Prospecting with insects

Professor John Pickett, Institute of Arable Crops Research, Rothamsted, described how insect olfactory receptor systems are highly sensitive to specific molecular structures, even in the presence of similar compounds at much higher concentrations. The wide range of natural products to which insects respond could be used for commercial purposes, eg, to detect the onset of food deterioration, or for legal purposes, eg, to detect the illegal presence of natural products. His group was using honeybees in an odour-conditioned proboscis extension assay.
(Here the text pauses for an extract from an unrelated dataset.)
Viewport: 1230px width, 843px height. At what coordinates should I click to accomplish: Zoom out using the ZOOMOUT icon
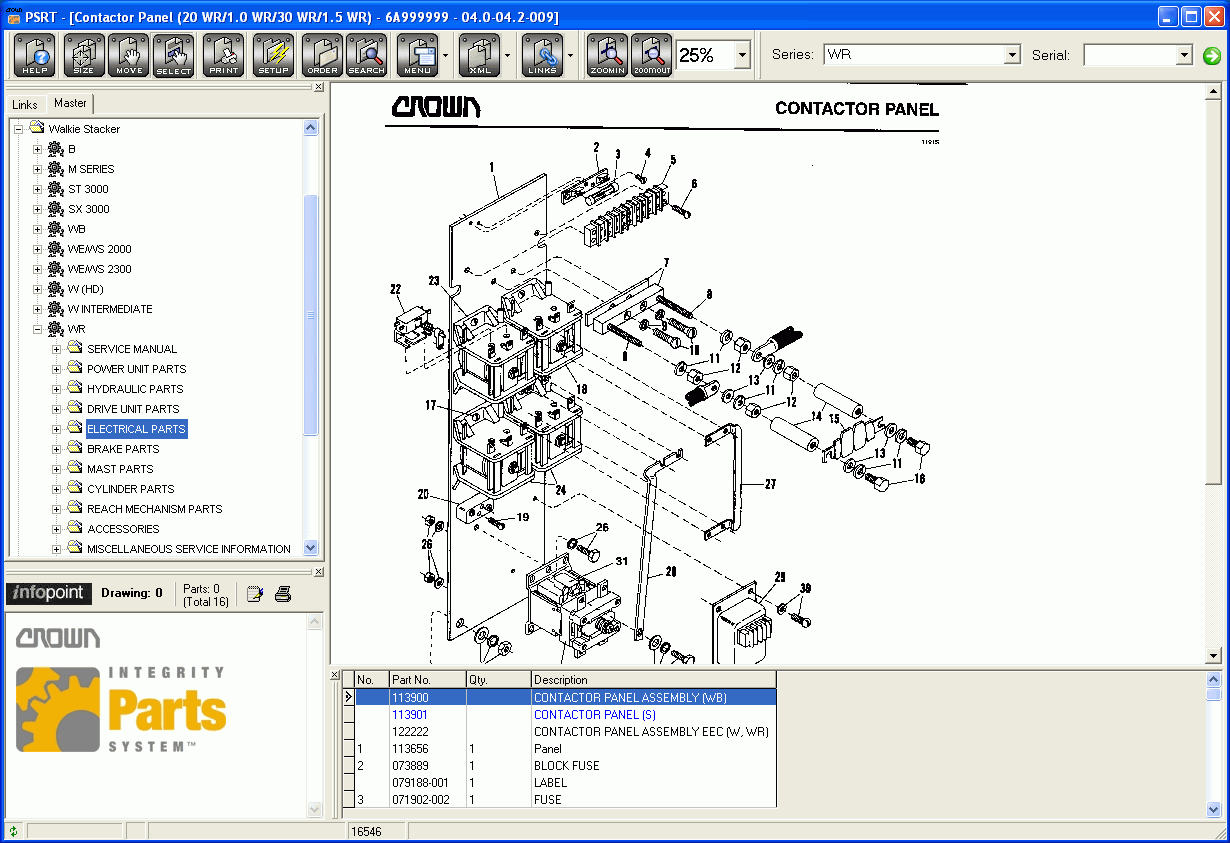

Traditional plant remedies

According to Dr Daryl Rees, Phytopharm Plc, the generation of intellectual property was key to developing novel pharmaceutical medicines from traditional plant remedies. Phytopharm's approach was to select traditional plant medicines with a long history of use and strong anecdotal evidence of clinical efficacy. Simple or complex phytochemical extracts from these plants were then taken into full pharmaceutical development, but this differed from the conventional approach in that early clinical work and studies investigating mode of action were done in parallel. Where novel modes of action were discovered, this could form the basis for "drug discovery platforms" where families of products, all with the same mode of action, could be developed. In turn, this could lead to the development of single chemical entities and, thus, the potential for further intellectual property.
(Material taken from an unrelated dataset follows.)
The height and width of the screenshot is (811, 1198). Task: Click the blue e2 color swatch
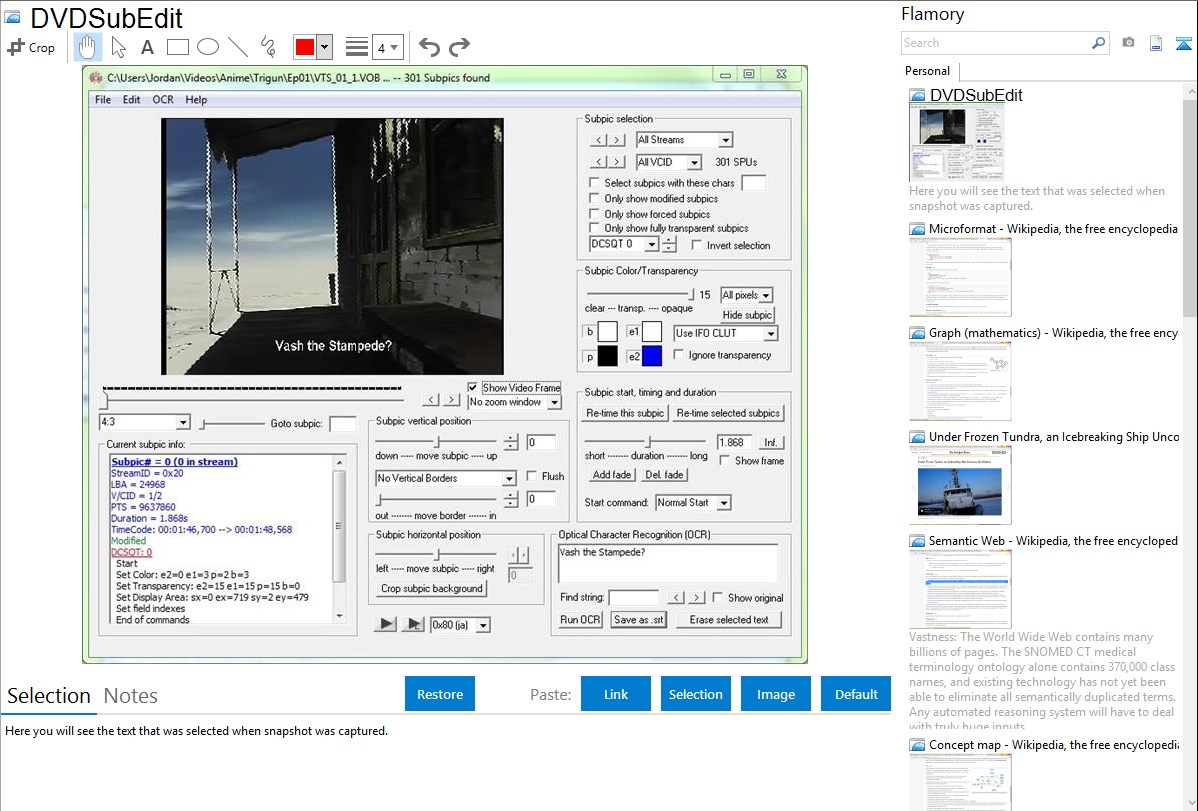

Phytopharm had several drug discovery platforms in development.

P57 — Obesity and metabolic syndrome P57 was developed from a plant used by South African bushmen to satisfy hunger. It is the first true appetite suppressant and does not act on any previously known receptor. Clinical trials in overweight healthy volunteers have been carried out. P57 was licensed to Pfizer in 1998.

P58 — Age-related memory loss and dementia P58 was developed from a plant extract used traditionally as a "tonic" for the elderly. P58 protects against glutamate-induced neurotoxicity in neuronal cells in vitro, and reverses muscarinic receptor and cognitive function decline in rats. Phase I pharmacokinetic studies have been carried out, and results of a randomised, double-blind, placebo-controlled trial to assess safety, tolerance and pharmacokinetics in 30 individuals aged 55 years or more are expected in the third quarter of 2002.
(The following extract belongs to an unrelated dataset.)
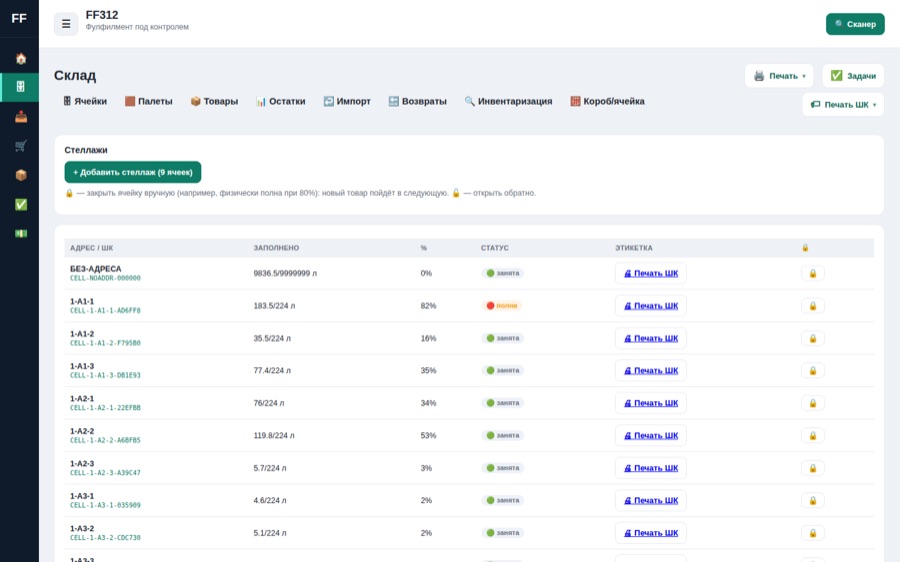Open the Остатки tab
This screenshot has height=562, width=900.
pyautogui.click(x=280, y=101)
Other drug platforms include P7v/P55, a three-plant extract for canine atopic dermatitis.

Fuzzy specifications?

Professor Peter Hylands, Oxford Natural Products Plc, described a new approach to the characterisation of plant extracts which aims to overcome the limitations of existing methodologies which rely on known active constituents. The approach involves the use of high-field hydrogen-1 nuclear magnetic resonance (NMR) spectroscopy to generate "data-rich" fingerprints, followed by statistical analysis to simplify the data. According to Professor Hylands, by using this approach it is possible to distinguish between feverfew samples from five different suppliers. It is also possible to differentiate between the target species and closely related species, and between samples of the target species grown in different areas. The process could also be used to distinguish between pure samples of a herb and those with contaminants at low concentrations (around 0.02 per cent).

Summing up, Professor Hylands said that central to this approach was the fact that it respected the principles of plurality and totality, ie, that several constituents of a plant are responsible for its activity.

Super natural products

Professor Peter Leadley, University of Cambridge, described how genes and enzymes which govern the biosynthesis of complex polyketides, such as erythromycin, can be manipulated to produce altered products and also libraries of "un-natural products", in a process termed "combinatorial biosynthesis". For example, combining genetic alterations in polyketide synthase with other changes in a particular biosynthetic pathway in a micro-organism, such as changing the starter unit or altering glycosylation patterns, could result in the production of new building blocks for drug leads, and could also help to provide a better understanding of the extent and diversity of secondary metabolites that could be produced by micro-organisms.